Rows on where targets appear
══════
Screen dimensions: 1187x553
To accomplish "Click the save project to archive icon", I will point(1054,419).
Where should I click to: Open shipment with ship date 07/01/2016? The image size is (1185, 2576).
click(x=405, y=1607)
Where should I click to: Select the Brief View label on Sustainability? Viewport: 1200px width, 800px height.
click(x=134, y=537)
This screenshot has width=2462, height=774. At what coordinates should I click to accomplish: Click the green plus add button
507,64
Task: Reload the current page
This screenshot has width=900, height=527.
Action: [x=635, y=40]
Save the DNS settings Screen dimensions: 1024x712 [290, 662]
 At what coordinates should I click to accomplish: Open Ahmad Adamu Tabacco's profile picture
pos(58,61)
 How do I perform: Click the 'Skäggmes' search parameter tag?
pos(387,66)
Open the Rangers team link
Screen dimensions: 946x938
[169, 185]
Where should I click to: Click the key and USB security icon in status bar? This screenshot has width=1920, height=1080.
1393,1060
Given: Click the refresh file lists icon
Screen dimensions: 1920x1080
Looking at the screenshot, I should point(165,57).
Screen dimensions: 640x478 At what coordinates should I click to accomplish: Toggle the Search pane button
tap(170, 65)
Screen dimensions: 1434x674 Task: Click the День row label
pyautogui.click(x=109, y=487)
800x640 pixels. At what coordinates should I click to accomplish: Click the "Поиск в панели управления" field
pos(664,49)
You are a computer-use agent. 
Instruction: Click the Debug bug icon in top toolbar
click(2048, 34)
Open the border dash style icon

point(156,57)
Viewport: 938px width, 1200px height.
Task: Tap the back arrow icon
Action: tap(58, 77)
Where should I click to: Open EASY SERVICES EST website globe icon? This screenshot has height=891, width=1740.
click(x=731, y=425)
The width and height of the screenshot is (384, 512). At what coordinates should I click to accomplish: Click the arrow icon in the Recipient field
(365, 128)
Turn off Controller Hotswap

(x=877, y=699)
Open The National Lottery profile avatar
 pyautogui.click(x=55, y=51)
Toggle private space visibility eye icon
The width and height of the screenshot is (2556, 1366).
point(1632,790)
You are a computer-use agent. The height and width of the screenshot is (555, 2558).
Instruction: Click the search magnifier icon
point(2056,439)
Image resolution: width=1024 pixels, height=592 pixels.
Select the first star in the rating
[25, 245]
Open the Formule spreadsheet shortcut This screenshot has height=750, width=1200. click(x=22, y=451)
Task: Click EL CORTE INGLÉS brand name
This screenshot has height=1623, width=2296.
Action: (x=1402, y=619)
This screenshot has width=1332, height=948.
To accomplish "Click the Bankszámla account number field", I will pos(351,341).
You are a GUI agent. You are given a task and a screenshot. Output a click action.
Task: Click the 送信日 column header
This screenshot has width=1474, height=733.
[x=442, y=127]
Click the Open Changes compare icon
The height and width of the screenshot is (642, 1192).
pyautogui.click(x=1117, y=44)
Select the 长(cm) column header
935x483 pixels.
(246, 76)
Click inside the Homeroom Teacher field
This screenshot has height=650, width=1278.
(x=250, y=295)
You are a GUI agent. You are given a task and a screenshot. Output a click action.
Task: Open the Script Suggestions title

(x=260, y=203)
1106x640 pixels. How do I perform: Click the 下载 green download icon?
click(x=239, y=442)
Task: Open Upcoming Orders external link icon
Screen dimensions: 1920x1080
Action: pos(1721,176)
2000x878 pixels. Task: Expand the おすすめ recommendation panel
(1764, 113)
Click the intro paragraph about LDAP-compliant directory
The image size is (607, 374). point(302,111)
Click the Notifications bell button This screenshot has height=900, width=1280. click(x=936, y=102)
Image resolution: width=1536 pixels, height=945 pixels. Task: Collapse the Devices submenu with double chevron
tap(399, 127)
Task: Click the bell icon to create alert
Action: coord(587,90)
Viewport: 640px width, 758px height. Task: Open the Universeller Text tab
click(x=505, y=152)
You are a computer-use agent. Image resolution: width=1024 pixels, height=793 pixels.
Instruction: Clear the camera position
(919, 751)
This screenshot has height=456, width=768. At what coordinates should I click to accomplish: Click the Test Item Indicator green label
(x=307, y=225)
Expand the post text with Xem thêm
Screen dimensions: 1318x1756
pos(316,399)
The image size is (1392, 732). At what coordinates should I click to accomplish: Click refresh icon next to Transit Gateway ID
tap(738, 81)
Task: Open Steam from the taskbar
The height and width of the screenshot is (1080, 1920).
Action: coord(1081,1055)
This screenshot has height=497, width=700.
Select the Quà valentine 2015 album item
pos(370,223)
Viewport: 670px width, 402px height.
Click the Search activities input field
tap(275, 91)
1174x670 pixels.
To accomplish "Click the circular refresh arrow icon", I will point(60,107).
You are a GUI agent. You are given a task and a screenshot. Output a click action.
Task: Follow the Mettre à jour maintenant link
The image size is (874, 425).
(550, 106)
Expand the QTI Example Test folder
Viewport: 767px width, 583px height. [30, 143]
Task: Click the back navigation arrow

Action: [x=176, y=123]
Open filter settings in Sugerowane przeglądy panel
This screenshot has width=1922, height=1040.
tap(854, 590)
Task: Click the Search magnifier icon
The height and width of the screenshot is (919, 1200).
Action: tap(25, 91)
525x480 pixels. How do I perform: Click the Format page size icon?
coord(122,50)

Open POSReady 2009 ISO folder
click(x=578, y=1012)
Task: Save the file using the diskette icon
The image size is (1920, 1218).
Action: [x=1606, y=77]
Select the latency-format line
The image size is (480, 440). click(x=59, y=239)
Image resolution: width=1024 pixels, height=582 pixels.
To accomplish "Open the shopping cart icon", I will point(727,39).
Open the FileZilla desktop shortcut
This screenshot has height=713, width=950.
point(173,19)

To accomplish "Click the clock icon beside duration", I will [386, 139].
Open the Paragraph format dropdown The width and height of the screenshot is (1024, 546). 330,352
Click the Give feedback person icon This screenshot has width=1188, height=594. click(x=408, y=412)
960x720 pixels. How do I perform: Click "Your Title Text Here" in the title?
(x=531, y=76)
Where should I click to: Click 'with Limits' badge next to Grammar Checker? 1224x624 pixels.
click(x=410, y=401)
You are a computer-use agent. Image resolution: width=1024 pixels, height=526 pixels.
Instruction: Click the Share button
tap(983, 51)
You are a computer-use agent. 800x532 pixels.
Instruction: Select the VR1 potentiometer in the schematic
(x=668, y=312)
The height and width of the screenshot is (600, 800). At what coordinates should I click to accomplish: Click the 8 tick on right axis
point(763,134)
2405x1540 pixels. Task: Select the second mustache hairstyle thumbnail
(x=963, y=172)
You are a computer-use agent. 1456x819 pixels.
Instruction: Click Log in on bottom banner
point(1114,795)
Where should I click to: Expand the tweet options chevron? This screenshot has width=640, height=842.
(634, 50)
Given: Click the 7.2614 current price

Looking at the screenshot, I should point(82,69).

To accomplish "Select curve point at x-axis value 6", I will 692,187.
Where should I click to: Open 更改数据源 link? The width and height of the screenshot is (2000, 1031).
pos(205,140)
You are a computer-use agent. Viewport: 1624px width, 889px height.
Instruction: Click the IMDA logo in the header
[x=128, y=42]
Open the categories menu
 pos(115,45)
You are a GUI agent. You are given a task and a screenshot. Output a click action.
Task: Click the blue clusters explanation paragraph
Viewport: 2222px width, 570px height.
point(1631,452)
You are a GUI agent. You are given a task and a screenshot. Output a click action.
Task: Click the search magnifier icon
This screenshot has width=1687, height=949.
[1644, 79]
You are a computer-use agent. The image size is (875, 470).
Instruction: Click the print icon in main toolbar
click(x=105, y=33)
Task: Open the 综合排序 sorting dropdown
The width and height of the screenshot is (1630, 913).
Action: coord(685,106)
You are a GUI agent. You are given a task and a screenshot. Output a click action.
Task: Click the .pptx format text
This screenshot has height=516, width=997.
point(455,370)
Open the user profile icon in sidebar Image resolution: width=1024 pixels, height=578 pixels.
══════
▶ [Task to complete]
Copy the data from the line containing "Save the DNS" down to the line containing "pos(664,49)", changing "At what coordinates should I click to accomplish" to "Which point should I click to accomplish" and leaving everything else as it is.

▶ [The result]
Save the DNS settings Screen dimensions: 1024x712 [290, 662]
 Which point should I click to accomplish: Open Ahmad Adamu Tabacco's profile picture
pos(58,61)
 How do I perform: Click the 'Skäggmes' search parameter tag?
pos(387,66)
Open the Rangers team link
Screen dimensions: 946x938
[169, 185]
Where should I click to: Click the key and USB security icon in status bar? This screenshot has width=1920, height=1080.
1393,1060
Given: Click the refresh file lists icon
Screen dimensions: 1920x1080
Looking at the screenshot, I should point(165,57).
Screen dimensions: 640x478 Which point should I click to accomplish: Toggle the Search pane button
tap(170, 65)
Screen dimensions: 1434x674 Task: Click the День row label
pyautogui.click(x=109, y=487)
800x640 pixels. Which point should I click to accomplish: Click the "Поиск в панели управления" field
pos(664,49)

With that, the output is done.